Established in 2017, New York City’s Right to Counsel initiative provides free legal services — including representation — to tenants facing eviction in housing court. The data shows that the overwhelming majority of tenants who have city-funded legal representation are successful in their legal proceedings, with 84% of households represented by a Right to Counsel lawyer able to remain in their homes.

Manhattan Borough President Mark Levine, who authored the Right to Counsel legislation — with Bronx Borough President Vanessa Gibson when they were members of the City Council — spoke at the rally about the need for all tenants to be legally represented.

On March 9, Levine sent a letter to the state Chief Judge Janet DiFiore pleading with her to slow down eviction cases and issue an administrative order, to ensure that only cases where tenants have secured a retainer with a legal services provider are allowed to move forward.
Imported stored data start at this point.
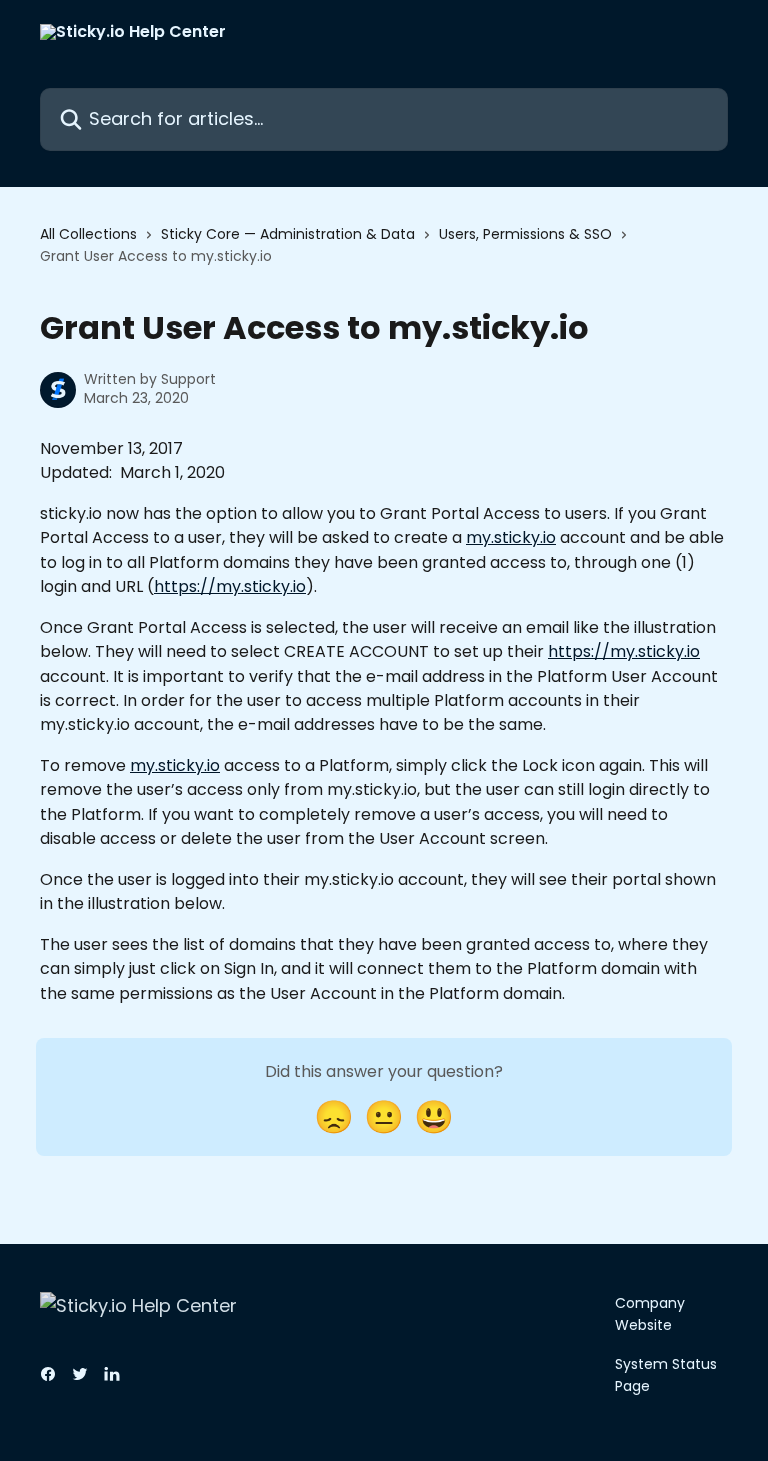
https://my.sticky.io (230, 586)
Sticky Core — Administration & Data (288, 234)
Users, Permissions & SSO (525, 234)
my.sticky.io (511, 537)
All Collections (88, 234)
He said not granting tenants legal representation is a violation of the law.

Levine said that for decades landlords knew that when they took tenants to court it was nearly a slam dunk that they would win the case. But with the passage of Right to Counsel, people now have a fighting chance.

However, Levine now sees this latest problem snowballing into something much worse.

“We have been warning for months about what will happen and now our nightmares are being realized,” he said.

City Councilmember Althea Stevens, a Concourse Village Progressive, knows about housing court firsthand. She told the attendees how she had to appear in housing court once with her daughter and feared that they would end up homeless.

There was already a housing crisis before COVID-19, and having tenants appear in court without a lawyer is only going to make things worse, she said. “Everybody who walks into this courthouse should have an attorney because every landlord who walks into this courthouse has an attorney,” Stevens said.

Councilmember Althea Stevens demands the courts slow down the eviction process until every tenant has a lawyer. Photo Adrian Childress

Tenant Leader Paula James, of the Flatbush Tenant Coalition, came to the rally in the Bronx to express her frustrations with the court system. James was confused about why the courts are scheduling cases without any lawyers available for tenants.

“I am a senior in this freezing cold because of my tenants,” James said. “The Office of Court Administration, who ignored the law, and decided that … evictions are more important than human rights. If you don’t uphold the law, you will create the worst homeless crisis NYC has ever seen.”